-
Rename the Home_Sales_starter_code.ipynb file as Home_Sales.ipynb.
-
Import the necessary PySpark SQL functions for this assignment.
-
Read the home_sales_revised.csv data in the starter code into a Spark DataFrame.
-
Create a temporary table called home_sales.
-
Answer the following questions using SparkSQL:
-
What is the average price for a four-bedroom house sold for each year? Round off your answer to two decimal places.
-
What is the average price of a home for each year it was built that has three bedrooms and three bathrooms? Round off your answer to two decimal places.
-
What is the average price of a home for each year that has three bedrooms, three bathrooms, two floors, and is greater than or equal to 2,000 square feet?

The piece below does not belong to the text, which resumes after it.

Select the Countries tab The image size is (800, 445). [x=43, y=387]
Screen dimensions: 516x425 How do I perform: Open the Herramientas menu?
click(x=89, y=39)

Round off your answer to two decimal places.
-
What is the "view" rating for homes costing more than or equal to $350,000? Determine the run time for this query, and round off your answer to two decimal places.
-
Cache your temporary table home_sales.
-
Check if your temporary table is cached.
-
Using the cached data, run the query that filters out the view ratings with an average price of greater than or equal to $350,000. Determine the runtime and compare it to uncached runtime.
-
Partition by the "date_built" field on the formatted parquet home sales data.
-
Create a temporary table for the parquet data.
-
Run the query that filters out the view ratings with an average price of greater than or equal to $350,000. Determine the runtime and compare it to uncached runtime.
-
Uncache the home_sales temporary table.
-
Verify that the home_sales temporary table is uncached using PySpark.